** Begin SUPPLIED TEXT **

Consumer expectations

Modern-day customers are knowledgeable, demanding and spoilt for choice, which leaves no room for error. Meeting their distinctive expectations is no small feat; it has been the Waterloo of many Indian start-up entrepreneurs. A pertinent example is that of the food tech start-ups, which have been luring consumers with cashback offers and discounts, which is in itself an expensive affair. However, successful consumer acquisition has not necessarily translated into retention, unless you are able to provide continuous benefit which exceeds expectations. The fundamental factor that will determine the success of the start-up ecosystem in India is the ability of the entrepreneurs and businesses to retain consumer loyalty in a profitable way. The only plausible way to do so is to meet the evolving expectations of consumers and keep appealing to their senses. Also, while online platforms offer ease of buying, these cannot ever replicate the wholesome experience of visiting a brick-and-mortar store with family. Five million consumers were added to the tech ecosystem last year, but an equal number exited the online space during the same period.

What investors want

The average age of a tech entrepreneur entering the home-grown start-up world is around 29 years. They are young, often learning the nuances of growing a business, but are strongly driven by a passion to succeed. Thus, it is natural for them to call on their investors for guidance. However, despite their best interests at heart, the key performance indicators and business metrics that investors want founders to focus on have changed continuously from engagement metrics to growth to revenue to profitability. This leads to disorientation of start-up founders, who find it hard to grasp as to what truly is a successful and definite business model.

There have been instances when the diktat from the investor has been to drive growth and acquire a customer and all of a sudden the founders have been asked to undertake a tectonic shift in the strategy to focus on cost-saving, creating confusion for the management. Founders need to have a strong conviction of what business they are building and the path towards long-term goals rather than just getting influenced.

It is imperative that the government appreciates the requirement of creating an environment where businesses do what they do best — “Solving a customer problem/need in an innovative manner.” The government can do this by linking the compliance to the realisation of certain conditions, which could be a minimum number of employees, turnover or tenure of business operations etc. The new-age start-ups and entrepreneurs are keen to fulfil the regulatory obligations and run a transparent shop. The reality is that new businesses may have the intent, but they do not necessarily have the resources that can be deployed to manage non-revenue-generating complexities. The issue can be addressed holistically only when the dispensation of the day undergoes perception metamorphosis towards the start-ups and their exclusive requirements.

** End SUPPLIED TEXT **
** Begin RECORDS SHOWN **

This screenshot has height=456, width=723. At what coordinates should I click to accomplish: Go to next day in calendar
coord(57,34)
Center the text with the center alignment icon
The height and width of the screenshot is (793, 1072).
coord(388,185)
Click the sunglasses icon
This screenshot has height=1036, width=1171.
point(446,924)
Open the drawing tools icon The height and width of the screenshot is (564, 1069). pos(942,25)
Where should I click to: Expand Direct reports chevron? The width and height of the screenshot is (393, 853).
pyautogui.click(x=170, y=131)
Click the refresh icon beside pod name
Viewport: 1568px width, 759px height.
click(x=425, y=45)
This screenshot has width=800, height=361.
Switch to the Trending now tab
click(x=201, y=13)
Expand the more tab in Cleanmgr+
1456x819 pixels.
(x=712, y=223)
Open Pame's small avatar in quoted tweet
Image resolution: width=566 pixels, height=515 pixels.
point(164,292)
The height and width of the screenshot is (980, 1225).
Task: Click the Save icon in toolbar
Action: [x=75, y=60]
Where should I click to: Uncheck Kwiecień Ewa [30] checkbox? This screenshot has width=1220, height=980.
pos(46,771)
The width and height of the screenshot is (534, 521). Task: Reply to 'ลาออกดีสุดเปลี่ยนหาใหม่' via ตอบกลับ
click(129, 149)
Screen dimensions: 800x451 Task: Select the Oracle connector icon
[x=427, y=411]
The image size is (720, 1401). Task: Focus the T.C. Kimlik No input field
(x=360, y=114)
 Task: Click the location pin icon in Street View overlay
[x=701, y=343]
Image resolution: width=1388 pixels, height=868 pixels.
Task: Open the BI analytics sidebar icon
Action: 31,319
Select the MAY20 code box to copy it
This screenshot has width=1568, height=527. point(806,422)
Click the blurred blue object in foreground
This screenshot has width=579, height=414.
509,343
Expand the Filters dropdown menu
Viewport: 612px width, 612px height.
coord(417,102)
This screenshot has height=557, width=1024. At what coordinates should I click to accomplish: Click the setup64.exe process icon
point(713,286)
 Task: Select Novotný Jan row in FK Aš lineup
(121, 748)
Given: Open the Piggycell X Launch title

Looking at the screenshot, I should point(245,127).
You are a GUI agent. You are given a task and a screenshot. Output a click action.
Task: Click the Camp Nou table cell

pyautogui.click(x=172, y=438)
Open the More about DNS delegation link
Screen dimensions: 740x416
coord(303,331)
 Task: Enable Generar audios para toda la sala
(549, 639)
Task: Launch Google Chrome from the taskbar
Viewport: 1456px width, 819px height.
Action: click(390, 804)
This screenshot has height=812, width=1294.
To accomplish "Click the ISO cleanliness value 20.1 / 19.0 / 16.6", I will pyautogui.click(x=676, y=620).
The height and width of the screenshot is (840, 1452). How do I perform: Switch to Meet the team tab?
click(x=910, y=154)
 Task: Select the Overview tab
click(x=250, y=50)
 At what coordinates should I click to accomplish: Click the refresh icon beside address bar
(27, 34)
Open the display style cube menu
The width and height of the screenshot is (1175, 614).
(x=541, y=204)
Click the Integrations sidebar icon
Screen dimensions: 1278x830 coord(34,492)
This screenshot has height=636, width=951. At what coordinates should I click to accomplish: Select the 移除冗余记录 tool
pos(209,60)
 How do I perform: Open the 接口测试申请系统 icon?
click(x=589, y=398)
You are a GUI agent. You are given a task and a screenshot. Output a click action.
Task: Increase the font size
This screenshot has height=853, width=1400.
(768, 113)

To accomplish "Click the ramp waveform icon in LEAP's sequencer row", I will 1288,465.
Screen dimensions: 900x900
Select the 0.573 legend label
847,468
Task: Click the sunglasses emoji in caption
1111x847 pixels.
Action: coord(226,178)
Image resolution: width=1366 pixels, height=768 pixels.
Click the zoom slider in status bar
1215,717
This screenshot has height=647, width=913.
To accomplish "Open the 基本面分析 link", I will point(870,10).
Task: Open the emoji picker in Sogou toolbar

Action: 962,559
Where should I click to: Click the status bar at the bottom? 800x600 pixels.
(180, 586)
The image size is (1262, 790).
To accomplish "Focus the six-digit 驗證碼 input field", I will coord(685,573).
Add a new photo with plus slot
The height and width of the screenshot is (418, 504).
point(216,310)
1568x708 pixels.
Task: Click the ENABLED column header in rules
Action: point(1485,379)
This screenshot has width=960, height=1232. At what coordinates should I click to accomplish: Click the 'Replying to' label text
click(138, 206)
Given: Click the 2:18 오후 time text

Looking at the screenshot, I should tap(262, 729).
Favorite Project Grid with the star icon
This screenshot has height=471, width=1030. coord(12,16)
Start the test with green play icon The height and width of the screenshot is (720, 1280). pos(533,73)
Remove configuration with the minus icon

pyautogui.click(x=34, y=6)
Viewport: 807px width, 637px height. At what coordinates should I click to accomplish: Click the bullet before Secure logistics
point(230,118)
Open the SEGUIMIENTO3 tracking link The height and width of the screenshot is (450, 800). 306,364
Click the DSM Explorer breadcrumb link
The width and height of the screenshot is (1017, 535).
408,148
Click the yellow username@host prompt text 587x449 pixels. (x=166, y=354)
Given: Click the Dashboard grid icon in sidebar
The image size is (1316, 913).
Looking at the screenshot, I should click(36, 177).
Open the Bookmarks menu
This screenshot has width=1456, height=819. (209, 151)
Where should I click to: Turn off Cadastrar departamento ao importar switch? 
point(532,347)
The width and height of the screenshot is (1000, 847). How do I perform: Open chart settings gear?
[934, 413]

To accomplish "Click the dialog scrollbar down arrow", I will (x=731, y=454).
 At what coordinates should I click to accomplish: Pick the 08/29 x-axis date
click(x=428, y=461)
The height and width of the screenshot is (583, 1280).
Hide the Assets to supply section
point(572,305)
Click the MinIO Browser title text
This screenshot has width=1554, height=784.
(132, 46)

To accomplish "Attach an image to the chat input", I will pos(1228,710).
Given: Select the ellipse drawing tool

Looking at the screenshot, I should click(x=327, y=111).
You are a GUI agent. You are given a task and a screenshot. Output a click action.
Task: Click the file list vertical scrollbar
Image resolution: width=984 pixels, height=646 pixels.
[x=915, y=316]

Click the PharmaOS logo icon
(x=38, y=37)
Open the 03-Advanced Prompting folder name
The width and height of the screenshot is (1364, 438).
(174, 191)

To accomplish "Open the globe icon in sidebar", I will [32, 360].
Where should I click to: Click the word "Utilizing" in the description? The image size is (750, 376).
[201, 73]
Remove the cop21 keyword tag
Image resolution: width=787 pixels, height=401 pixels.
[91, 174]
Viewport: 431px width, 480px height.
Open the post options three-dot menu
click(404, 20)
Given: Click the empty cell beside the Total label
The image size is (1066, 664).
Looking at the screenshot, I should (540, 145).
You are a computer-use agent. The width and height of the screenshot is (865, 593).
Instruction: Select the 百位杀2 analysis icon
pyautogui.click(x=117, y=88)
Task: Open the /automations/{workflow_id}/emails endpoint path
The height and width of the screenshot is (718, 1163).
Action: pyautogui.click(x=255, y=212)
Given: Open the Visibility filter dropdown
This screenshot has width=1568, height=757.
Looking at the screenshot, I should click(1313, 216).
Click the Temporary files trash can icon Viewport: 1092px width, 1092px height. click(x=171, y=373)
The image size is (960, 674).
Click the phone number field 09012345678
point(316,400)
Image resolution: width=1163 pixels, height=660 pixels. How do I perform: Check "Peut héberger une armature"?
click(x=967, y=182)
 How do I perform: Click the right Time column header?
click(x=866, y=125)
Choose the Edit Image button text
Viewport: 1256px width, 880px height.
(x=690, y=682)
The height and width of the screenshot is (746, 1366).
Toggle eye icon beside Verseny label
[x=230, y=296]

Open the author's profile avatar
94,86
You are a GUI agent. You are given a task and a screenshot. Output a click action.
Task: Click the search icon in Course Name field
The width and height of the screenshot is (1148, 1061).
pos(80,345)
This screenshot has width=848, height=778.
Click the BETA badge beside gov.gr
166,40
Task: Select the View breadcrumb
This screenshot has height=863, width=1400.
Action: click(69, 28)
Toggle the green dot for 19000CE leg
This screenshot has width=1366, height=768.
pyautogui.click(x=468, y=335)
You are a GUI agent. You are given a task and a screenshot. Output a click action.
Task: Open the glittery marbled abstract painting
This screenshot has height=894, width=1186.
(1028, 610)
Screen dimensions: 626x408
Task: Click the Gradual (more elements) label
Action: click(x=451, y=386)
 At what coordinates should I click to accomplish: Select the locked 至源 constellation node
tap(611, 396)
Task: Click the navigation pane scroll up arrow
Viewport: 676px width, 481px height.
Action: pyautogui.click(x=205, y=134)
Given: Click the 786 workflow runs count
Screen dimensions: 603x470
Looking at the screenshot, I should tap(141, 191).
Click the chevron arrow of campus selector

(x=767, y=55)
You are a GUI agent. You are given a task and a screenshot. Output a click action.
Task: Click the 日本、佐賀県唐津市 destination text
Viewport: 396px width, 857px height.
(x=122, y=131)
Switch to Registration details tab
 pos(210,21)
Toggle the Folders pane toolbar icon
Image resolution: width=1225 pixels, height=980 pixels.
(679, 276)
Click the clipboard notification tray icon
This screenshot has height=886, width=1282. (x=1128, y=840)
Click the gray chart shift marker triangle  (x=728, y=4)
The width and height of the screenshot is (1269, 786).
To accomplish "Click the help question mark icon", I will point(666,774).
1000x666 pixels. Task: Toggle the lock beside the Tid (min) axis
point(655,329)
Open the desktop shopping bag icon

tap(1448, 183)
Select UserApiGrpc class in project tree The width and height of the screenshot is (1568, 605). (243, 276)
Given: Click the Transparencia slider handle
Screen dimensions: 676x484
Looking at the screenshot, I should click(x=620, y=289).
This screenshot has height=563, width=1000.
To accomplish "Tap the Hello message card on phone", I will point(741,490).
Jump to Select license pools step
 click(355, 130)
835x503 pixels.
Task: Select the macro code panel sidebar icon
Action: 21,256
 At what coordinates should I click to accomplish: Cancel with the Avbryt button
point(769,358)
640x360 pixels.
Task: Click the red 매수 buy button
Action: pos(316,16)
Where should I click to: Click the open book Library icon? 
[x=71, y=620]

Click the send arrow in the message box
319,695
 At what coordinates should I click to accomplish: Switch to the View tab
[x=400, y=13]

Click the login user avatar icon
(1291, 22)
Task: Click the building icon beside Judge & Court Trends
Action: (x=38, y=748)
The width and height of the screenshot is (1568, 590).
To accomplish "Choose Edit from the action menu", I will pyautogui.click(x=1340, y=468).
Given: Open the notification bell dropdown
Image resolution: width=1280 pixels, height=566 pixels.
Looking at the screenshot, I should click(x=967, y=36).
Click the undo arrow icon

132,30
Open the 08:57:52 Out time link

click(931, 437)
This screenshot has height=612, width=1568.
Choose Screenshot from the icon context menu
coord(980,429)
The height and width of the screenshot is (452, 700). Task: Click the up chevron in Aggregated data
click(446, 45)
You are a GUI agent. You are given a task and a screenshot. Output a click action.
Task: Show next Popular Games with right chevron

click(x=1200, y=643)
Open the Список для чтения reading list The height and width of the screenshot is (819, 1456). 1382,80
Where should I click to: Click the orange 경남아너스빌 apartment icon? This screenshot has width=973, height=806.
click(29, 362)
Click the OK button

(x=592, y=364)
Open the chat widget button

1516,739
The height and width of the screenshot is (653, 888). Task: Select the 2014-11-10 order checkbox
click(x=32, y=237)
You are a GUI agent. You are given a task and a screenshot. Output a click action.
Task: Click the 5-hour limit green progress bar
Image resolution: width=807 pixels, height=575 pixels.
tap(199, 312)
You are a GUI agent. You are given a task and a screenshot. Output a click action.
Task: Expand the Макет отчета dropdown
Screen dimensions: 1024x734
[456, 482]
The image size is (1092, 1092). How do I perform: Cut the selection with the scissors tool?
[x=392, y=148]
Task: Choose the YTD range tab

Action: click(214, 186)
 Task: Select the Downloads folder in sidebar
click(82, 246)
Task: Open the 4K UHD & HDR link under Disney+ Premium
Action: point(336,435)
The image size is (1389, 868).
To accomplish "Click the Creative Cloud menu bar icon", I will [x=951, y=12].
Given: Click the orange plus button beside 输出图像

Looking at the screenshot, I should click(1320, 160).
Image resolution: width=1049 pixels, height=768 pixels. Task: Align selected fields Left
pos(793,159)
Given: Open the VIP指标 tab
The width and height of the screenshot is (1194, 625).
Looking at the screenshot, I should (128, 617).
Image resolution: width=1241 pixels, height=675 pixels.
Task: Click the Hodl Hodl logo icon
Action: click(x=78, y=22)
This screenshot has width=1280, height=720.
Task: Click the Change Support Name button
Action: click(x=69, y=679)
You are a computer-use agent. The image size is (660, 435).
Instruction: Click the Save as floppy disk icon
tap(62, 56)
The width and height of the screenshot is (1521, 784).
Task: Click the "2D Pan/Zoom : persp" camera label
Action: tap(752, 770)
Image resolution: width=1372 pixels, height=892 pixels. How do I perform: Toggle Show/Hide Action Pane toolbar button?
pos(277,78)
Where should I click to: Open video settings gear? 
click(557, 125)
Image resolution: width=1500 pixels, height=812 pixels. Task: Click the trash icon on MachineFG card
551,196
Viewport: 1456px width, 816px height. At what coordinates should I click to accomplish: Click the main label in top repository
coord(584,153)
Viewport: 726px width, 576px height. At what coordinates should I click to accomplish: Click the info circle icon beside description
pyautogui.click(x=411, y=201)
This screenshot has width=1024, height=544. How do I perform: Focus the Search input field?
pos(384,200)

** End RECORDS SHOWN **

**REQUESTS**
A: In the passage on Indian start-ups, copy the stretch from "It is imperative" through "their exclusive requirements." and substitute "administration" for "government" wherever it appears.
B: Pick up the passage on Indian start-ups after its final sentence and keep writing in the same manner.

**SOLVED TASKS**
A:
It is imperative that the administration appreciates the requirement of creating an environment where businesses do what they do best — “Solving a customer problem/need in an innovative manner.” The administration can do this by linking the compliance to the realisation of certain conditions, which could be a minimum number of employees, turnover or tenure of business operations etc. The new-age start-ups and entrepreneurs are keen to fulfil the regulatory obligations and run a transparent shop. The reality is that new businesses may have the intent, but they do not necessarily have the resources that can be deployed to manage non-revenue-generating complexities. The issue can be addressed holistically only when the dispensation of the day undergoes perception metamorphosis towards the start-ups and their exclusive requirements.

B:
The measure, if adopted, will act as a catalyst for the start-up environment because it will accord much-needed protection to businesses and also go a long way in making ‘minimum government, maximum governance’ a reality.

The elephant in the room

Anyone familiar with the angel tax issue will vouch for the negative repercussions it can have on the development of a robust Indian ecosystem in the long run. Even though we have heard voices which seem to understand the issue at hand, the actual implementation continues to act as an impediment to growth and overall stability of start-ups, which collectively employ over 5 lakh people directly or indirectly. There can be arguments on both sides, but the need is to create a supportive environment where investors see private funding as another class of investment. This will help companies get local financial support instead of always looking at the established foreign investors.

Possible solutions

The taxman is not out to harass you. He is merely doing his duty. A permanent solution lies in passing a law, which views start-ups from a different prism and gives them time to lay a solid foundation. As an interim measure, the government should explore the possibility of instituting a committee of stakeholders to examine possible solutions.

All businesses that are part of the Indian start-up story can also consider the possibility of coming together to form an association on the lines of FICCI (Federation of Indian Chambers of Commerce and Industry) or CII (Confederation of Indian Industry), whose sole purpose should be to educate the decision-makers of the challenges faced in day-to-day operations.

Defining a start-up*

  • A start-up is an entity, incorporated or registered in India not prior to five years, with an annual turnover not exceeding Rs 25 crore in any preceding financial year, working towards innovation, development, deployment or commercialisation of new products, processes or services driven by technology or intellectual property.
  • Such an entity should not be formed by splitting up, or reconstruction, of a business already in existence. An entity shall cease to be a startup if its turnover for the previous financial years has exceeded Rs 25 crore or it has completed five years from the date of incorporation/registration.
  • A start-up shall be eligible for tax benefits only after it has obtained certification from Inter-Ministerial Board set up for the purpose.
  • To boost the development of start-ups, the government has exempted profits of startup initiatives from income tax for three years. The exemption shall be available subject to non-distribution of dividend by the start-up.